Records from a data source
────────────────────

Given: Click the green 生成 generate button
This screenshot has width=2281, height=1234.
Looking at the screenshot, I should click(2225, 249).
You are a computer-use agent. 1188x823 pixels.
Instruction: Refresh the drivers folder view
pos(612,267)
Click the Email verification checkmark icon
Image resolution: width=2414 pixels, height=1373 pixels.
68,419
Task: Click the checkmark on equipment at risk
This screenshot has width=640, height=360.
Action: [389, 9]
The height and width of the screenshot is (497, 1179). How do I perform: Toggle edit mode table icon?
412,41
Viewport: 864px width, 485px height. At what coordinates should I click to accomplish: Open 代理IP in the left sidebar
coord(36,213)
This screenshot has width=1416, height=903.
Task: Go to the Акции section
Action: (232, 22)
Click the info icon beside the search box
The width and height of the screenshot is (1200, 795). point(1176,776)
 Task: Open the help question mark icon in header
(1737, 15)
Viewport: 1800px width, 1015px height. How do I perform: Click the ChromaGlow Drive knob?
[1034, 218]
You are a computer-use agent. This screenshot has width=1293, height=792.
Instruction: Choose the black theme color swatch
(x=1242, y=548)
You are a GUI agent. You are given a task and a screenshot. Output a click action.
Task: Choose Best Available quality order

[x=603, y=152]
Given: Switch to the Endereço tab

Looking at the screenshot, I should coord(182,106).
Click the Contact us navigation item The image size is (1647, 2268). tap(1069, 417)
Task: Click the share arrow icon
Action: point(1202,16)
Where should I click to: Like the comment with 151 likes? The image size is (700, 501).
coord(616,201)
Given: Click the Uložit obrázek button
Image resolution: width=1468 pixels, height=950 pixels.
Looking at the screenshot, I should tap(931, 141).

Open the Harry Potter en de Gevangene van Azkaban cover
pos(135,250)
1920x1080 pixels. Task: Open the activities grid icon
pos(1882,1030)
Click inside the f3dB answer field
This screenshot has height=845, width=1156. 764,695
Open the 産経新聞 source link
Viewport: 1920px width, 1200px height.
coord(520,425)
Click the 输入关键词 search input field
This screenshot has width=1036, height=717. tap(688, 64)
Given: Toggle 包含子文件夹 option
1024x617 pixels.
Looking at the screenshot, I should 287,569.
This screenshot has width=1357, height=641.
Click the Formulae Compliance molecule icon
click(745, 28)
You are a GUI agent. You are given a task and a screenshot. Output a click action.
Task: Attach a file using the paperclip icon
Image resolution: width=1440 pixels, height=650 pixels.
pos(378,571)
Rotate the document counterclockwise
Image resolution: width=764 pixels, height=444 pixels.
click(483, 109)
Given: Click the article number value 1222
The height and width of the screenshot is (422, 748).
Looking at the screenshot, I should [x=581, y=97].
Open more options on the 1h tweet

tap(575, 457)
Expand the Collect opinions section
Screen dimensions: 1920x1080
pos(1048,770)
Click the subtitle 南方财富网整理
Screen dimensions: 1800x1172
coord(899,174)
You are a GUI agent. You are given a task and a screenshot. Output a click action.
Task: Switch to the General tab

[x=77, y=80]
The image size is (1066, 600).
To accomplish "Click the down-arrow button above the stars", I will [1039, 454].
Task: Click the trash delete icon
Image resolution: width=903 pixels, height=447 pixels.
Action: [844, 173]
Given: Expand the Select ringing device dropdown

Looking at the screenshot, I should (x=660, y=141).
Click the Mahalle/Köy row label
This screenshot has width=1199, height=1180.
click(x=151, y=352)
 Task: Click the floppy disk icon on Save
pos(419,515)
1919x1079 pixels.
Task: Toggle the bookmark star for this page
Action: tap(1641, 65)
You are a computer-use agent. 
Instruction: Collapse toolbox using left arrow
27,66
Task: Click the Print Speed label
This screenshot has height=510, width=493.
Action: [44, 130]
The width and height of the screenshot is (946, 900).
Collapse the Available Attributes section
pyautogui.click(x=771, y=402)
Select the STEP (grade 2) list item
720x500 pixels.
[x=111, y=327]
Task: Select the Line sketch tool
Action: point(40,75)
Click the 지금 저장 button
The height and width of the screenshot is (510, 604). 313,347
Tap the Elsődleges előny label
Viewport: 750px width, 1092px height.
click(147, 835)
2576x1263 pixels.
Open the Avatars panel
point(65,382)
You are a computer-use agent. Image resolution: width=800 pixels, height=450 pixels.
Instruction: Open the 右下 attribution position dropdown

────────────────────

(PROBLEM DESCRIPTION) Render each line of the listing above as a JSON list of strings, one string per line, and leave out the blank lines.

(SOLUTION FOR THIS PROBLEM)
[
  "Given: Click the green 生成 generate button",
  "This screenshot has width=2281, height=1234.",
  "Looking at the screenshot, I should click(2225, 249).",
  "You are a computer-use agent. 1188x823 pixels.",
  "Instruction: Refresh the drivers folder view",
  "pos(612,267)",
  "Click the Email verification checkmark icon",
  "Image resolution: width=2414 pixels, height=1373 pixels.",
  "68,419",
  "Task: Click the checkmark on equipment at risk",
  "This screenshot has width=640, height=360.",
  "Action: [389, 9]",
  "The height and width of the screenshot is (497, 1179). How do I perform: Toggle edit mode table icon?",
  "412,41",
  "Viewport: 864px width, 485px height. At what coordinates should I click to accomplish: Open 代理IP in the left sidebar",
  "coord(36,213)",
  "This screenshot has width=1416, height=903.",
  "Task: Go to the Акции section",
  "Action: (232, 22)",
  "Click the info icon beside the search box",
  "The width and height of the screenshot is (1200, 795). point(1176,776)",
  " Task: Open the help question mark icon in header",
  "(1737, 15)",
  "Viewport: 1800px width, 1015px height. How do I perform: Click the ChromaGlow Drive knob?",
  "[1034, 218]",
  "You are a computer-use agent. This screenshot has width=1293, height=792.",
  "Instruction: Choose the black theme color swatch",
  "(x=1242, y=548)",
  "You are a GUI agent. You are given a task and a screenshot. Output a click action.",
  "Task: Choose Best Available quality order",
  "[x=603, y=152]",
  "Given: Switch to the Endereço tab",
  "Looking at the screenshot, I should coord(182,106).",
  "Click the Contact us navigation item The image size is (1647, 2268). tap(1069, 417)",
  "Task: Click the share arrow icon",
  "Action: point(1202,16)",
  "Where should I click to: Like the comment with 151 likes? The image size is (700, 501).",
  "coord(616,201)",
  "Given: Click the Uložit obrázek button",
  "Image resolution: width=1468 pixels, height=950 pixels.",
  "Looking at the screenshot, I should tap(931, 141).",
  "Open the Harry Potter en de Gevangene van Azkaban cover",
  "pos(135,250)",
  "1920x1080 pixels. Task: Open the activities grid icon",
  "pos(1882,1030)",
  "Click inside the f3dB answer field",
  "This screenshot has height=845, width=1156. 764,695",
  "Open the 産経新聞 source link",
  "Viewport: 1920px width, 1200px height.",
  "coord(520,425)",
  "Click the 输入关键词 search input field",
  "This screenshot has width=1036, height=717. tap(688, 64)",
  "Given: Toggle 包含子文件夹 option",
  "1024x617 pixels.",
  "Looking at the screenshot, I should 287,569.",
  "This screenshot has width=1357, height=641.",
  "Click the Formulae Compliance molecule icon",
  "click(745, 28)",
  "You are a GUI agent. You are given a task and a screenshot. Output a click action.",
  "Task: Attach a file using the paperclip icon",
  "Image resolution: width=1440 pixels, height=650 pixels.",
  "pos(378,571)",
  "Rotate the document counterclockwise",
  "Image resolution: width=764 pixels, height=444 pixels.",
  "click(483, 109)",
  "Given: Click the article number value 1222",
  "The height and width of the screenshot is (422, 748).",
  "Looking at the screenshot, I should [x=581, y=97].",
  "Open more options on the 1h tweet",
  "tap(575, 457)",
  "Expand the Collect opinions section",
  "Screen dimensions: 1920x1080",
  "pos(1048,770)",
  "Click the subtitle 南方财富网整理",
  "Screen dimensions: 1800x1172",
  "coord(899,174)",
  "You are a GUI agent. You are given a task and a screenshot. Output a click action.",
  "Task: Switch to the General tab",
  "[x=77, y=80]",
  "The image size is (1066, 600).",
  "To accomplish \"Click the down-arrow button above the stars\", I will [1039, 454].",
  "Task: Click the trash delete icon",
  "Image resolution: width=903 pixels, height=447 pixels.",
  "Action: [844, 173]",
  "Given: Expand the Select ringing device dropdown",
  "Looking at the screenshot, I should (x=660, y=141).",
  "Click the Mahalle/Köy row label",
  "This screenshot has width=1199, height=1180.",
  "click(x=151, y=352)",
  " Task: Click the floppy disk icon on Save",
  "pos(419,515)",
  "1919x1079 pixels.",
  "Task: Toggle the bookmark star for this page",
  "Action: tap(1641, 65)",
  "You are a computer-use agent. ",
  "Instruction: Collapse toolbox using left arrow",
  "27,66",
  "Task: Click the Print Speed label",
  "This screenshot has height=510, width=493.",
  "Action: [44, 130]",
  "The width and height of the screenshot is (946, 900).",
  "Collapse the Available Attributes section",
  "pyautogui.click(x=771, y=402)",
  "Select the STEP (grade 2) list item",
  "720x500 pixels.",
  "[x=111, y=327]",
  "Task: Select the Line sketch tool",
  "Action: point(40,75)",
  "Click the 지금 저장 button",
  "The height and width of the screenshot is (510, 604). 313,347",
  "Tap the Elsődleges előny label",
  "Viewport: 750px width, 1092px height.",
  "click(147, 835)",
  "2576x1263 pixels.",
  "Open the Avatars panel",
  "point(65,382)",
  "You are a computer-use agent. Image resolution: width=800 pixels, height=450 pixels.",
  "Instruction: Open the 右下 attribution position dropdown"
]